15 menit lewat 10 detik.
“ Terlambat 10 detik, push up 20 kali.” Perintah sivia tegas.
“ Enak saja….”
“ 30 kali.”
“ Tapi….”
“ 40 kali.”
“ oke-oke aku lakuin, dasar cewek setan !!” bentak Alvin sambil menatap Sivia sebal, Sivia sendiri hanya tersenyum puas.
><><><><><><><><><
Sudah beberapa hari mereka bersama. Berlatih bersama, makan bersama, bahkan bertengkar bersama. Tapi mereka sama sekali tak bertambah akrab, yang ada hanya pertengkaran setiap saatnya, walaupun tanpa mereka sadari ada rasa yang mulai tumbuh di hati mereka.
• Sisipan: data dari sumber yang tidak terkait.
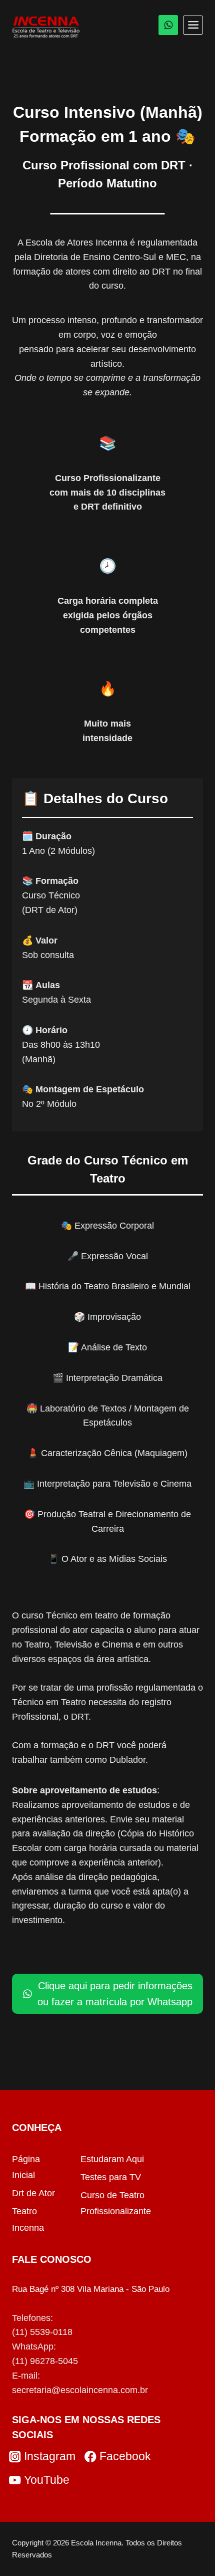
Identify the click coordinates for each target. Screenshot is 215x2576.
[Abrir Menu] (193, 25)
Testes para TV (110, 2177)
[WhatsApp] (168, 25)
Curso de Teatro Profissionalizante (115, 2203)
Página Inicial (26, 2167)
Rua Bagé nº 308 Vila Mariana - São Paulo (91, 2289)
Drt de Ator (33, 2193)
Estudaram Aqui (112, 2159)
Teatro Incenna (28, 2219)
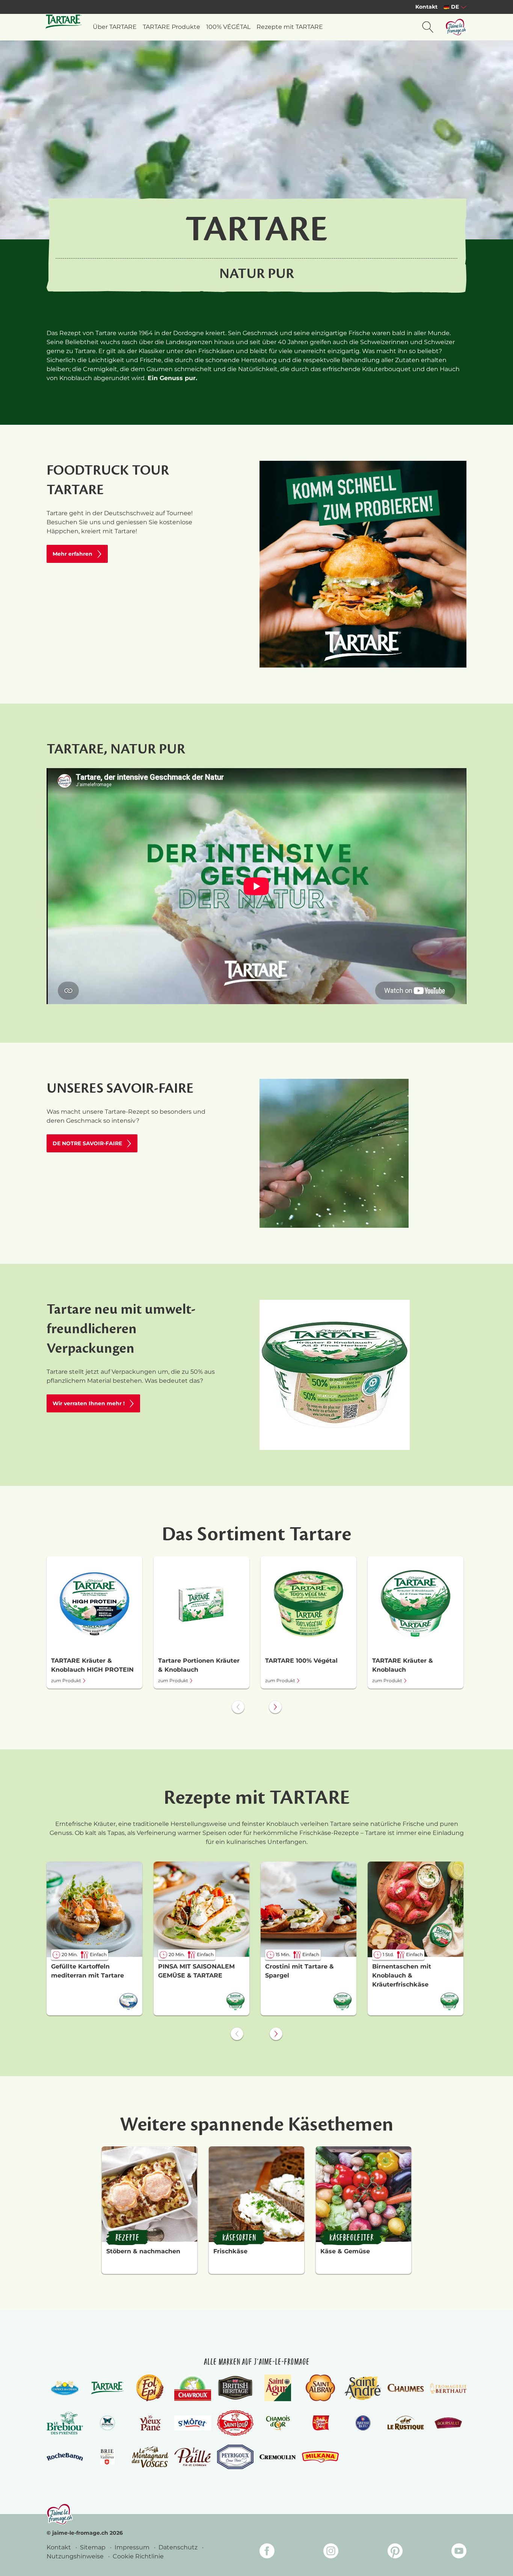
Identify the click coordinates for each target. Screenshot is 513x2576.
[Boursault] (448, 2423)
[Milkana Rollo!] (320, 2457)
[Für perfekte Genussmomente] (60, 2514)
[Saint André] (363, 2388)
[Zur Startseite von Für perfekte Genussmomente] (455, 27)
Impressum (133, 2547)
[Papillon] (107, 2423)
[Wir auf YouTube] (458, 2552)
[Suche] (427, 27)
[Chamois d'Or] (278, 2423)
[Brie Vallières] (107, 2456)
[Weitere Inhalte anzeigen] (275, 1707)
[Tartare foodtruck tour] (363, 564)
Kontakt (426, 6)
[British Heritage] (235, 2388)
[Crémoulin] (278, 2456)
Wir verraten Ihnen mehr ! (89, 1403)
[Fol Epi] (149, 2387)
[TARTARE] (107, 2388)
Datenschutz (178, 2547)
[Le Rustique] (405, 2423)
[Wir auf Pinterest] (395, 2552)
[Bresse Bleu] (363, 2423)
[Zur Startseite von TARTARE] (63, 21)
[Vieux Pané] (150, 2423)
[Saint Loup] (235, 2423)
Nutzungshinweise (76, 2556)
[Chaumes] (405, 2388)
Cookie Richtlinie (138, 2556)
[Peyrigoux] (235, 2457)
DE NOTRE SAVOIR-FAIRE (87, 1143)
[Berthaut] (448, 2388)
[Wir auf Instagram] (330, 2552)
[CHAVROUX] (192, 2388)
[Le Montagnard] (150, 2457)
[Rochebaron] (65, 2457)
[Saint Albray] (320, 2387)
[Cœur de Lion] (320, 2423)
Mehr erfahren (72, 553)
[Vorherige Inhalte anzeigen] (238, 1707)
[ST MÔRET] (192, 2422)
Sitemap (93, 2547)
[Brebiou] (65, 2423)
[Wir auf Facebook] (267, 2552)
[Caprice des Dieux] (65, 2388)
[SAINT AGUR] (277, 2387)
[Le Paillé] (192, 2457)
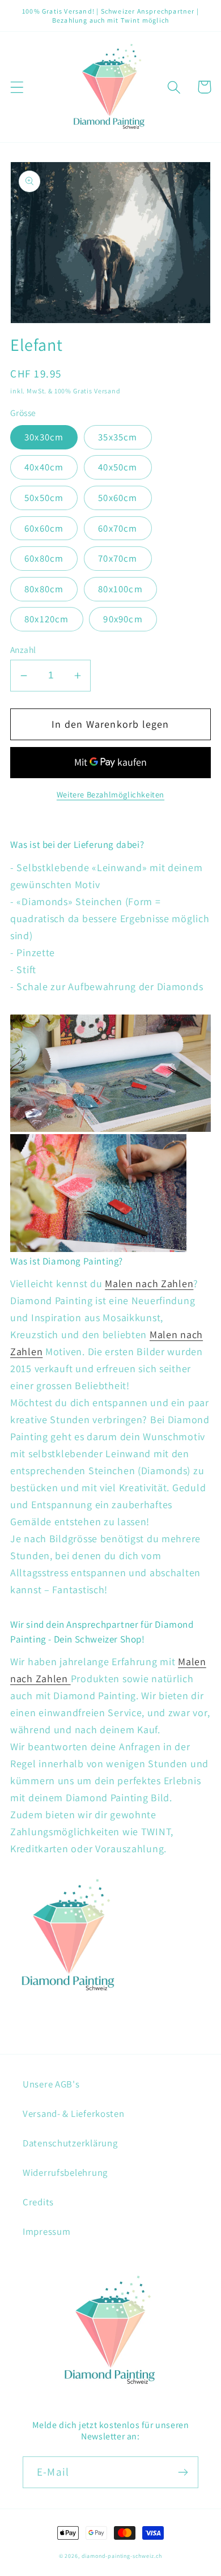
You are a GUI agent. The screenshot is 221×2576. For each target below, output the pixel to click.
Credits (38, 2202)
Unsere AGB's (51, 2084)
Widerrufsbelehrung (65, 2172)
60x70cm (117, 528)
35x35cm (117, 437)
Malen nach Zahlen (149, 1283)
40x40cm (43, 467)
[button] (17, 87)
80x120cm (46, 619)
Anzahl (23, 649)
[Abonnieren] (183, 2472)
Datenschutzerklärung (70, 2143)
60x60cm (43, 528)
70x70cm (117, 558)
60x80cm (43, 558)
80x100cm (120, 589)
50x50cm (43, 497)
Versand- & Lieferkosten (74, 2113)
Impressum (46, 2231)
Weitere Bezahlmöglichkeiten (110, 794)
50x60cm (117, 497)
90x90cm (122, 619)
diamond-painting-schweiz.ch (122, 2556)
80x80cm (43, 589)
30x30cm (43, 437)
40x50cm (117, 467)
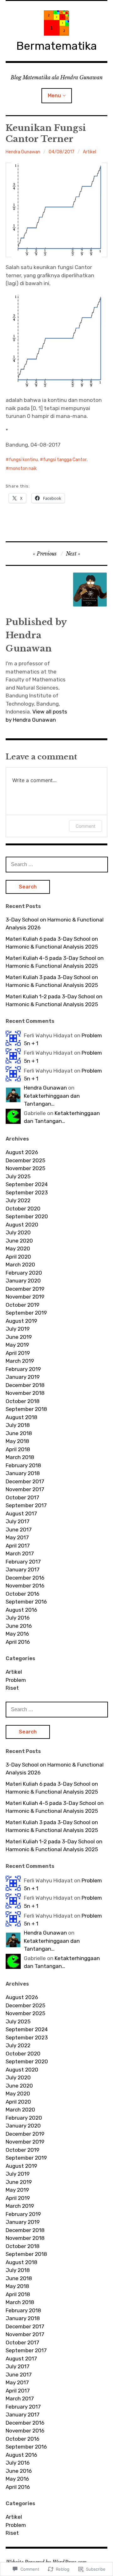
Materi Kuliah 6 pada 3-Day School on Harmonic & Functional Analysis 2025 (52, 943)
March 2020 (20, 1264)
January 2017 (23, 1569)
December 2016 (25, 1578)
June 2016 (19, 1626)
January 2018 (23, 1473)
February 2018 (23, 1465)
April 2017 (18, 1545)
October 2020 (23, 1208)
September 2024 (27, 1184)
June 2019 (19, 1337)
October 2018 (23, 1401)
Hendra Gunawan (23, 152)
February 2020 (24, 1273)
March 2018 (20, 1457)
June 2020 (19, 1240)
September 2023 (27, 1192)
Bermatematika (56, 46)
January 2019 (23, 1377)
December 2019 (25, 1289)
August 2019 (21, 1321)
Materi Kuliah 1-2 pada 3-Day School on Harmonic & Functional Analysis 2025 (54, 1000)
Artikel (89, 152)
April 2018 (18, 1449)
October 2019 (22, 1305)
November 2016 (25, 1585)
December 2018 (25, 1385)
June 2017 (19, 1529)
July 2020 (18, 1232)
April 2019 (18, 1353)
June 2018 (19, 1433)
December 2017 (25, 1481)
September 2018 (26, 1409)
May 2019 (17, 1345)
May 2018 (17, 1441)
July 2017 (18, 1521)
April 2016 (18, 1642)
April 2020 (18, 1257)
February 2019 (23, 1369)
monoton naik (23, 468)
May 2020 (18, 1248)
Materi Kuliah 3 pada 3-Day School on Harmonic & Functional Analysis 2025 (52, 981)
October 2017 (22, 1497)
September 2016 (26, 1601)
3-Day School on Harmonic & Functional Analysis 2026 (55, 923)
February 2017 (23, 1562)
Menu (54, 96)
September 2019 (26, 1313)
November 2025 (25, 1168)
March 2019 (20, 1361)
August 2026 (22, 1152)
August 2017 (21, 1513)
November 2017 (25, 1489)
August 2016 (21, 1610)
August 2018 (21, 1417)
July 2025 (18, 1176)
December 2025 (25, 1160)
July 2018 (18, 1425)
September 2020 (27, 1216)
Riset (12, 1688)
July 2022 (18, 1200)
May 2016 (17, 1634)
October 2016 (22, 1594)
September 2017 (26, 1505)
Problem (16, 1680)
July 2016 (18, 1618)
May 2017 (17, 1537)
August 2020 (22, 1224)
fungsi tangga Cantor (65, 459)
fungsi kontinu (23, 459)
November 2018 (25, 1393)
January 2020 (23, 1280)
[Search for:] (57, 864)
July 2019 (18, 1329)
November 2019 (25, 1297)
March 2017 (20, 1553)
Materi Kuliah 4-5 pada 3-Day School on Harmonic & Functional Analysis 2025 (55, 962)
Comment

Hari ini Alvin akan bertanding melawan Sivia. Sebenarnya tanpa bertanding pun sudah jelas siapa yang akan menang tapi dasar gengsi Alvin saja yang terlalu besar sampai tak mau mengaku kalah. Mereka sudah berada diposisi masing-masing. Salah seorang pengawal mengangkat tangannya tanda pertandingan dimulai. Alvin segera bergerak ke arah Sivia, bersiap untuk memukulnya.
“ BUKKK…”
“ BAKKK..”
“ BUKKK…”
“ BRAAKKK…”
“ arghhh.. pelan-pelan via. Sakit banget nih.” rengek Alvin saat luka-luka lebam dibadannya diobati oleh Sivia.
“ manja banget sihh..” sinis Sivia sambil menekan keras salah satu luka pada perut Alvin.
“ Aaaaa… sakit bodoh.” protes Alvin sambil memukul kasar tangan Sivia dari perutnya.
“ sorii.. sengaja.” kata Sivia seenaknya.
“ Jadi lo sengaja.” Kali ini Alvin menatap Sivia tajam.
“ Kalau iya kenapa ??” tantang Sivia walau sebenarnya ia begitu gelisah ketika menatap kedua mata Alvin, entah mengapa mata Alvin sekarang begitu terlihat tajam dan menyejukkan, hal yang sama pun Alvin rasakan ketika menatap kedua mata teduh namun kuat milik Sivia.
“ Hooii jangan ngelamun. Dasar !!” umpat Sivia sambil membereskan alat-alat P3Knya, ia berusaha menutupi rasa gugupnya. Sedang Alvin hanya menggaruk kepalanya yang tidak gatal.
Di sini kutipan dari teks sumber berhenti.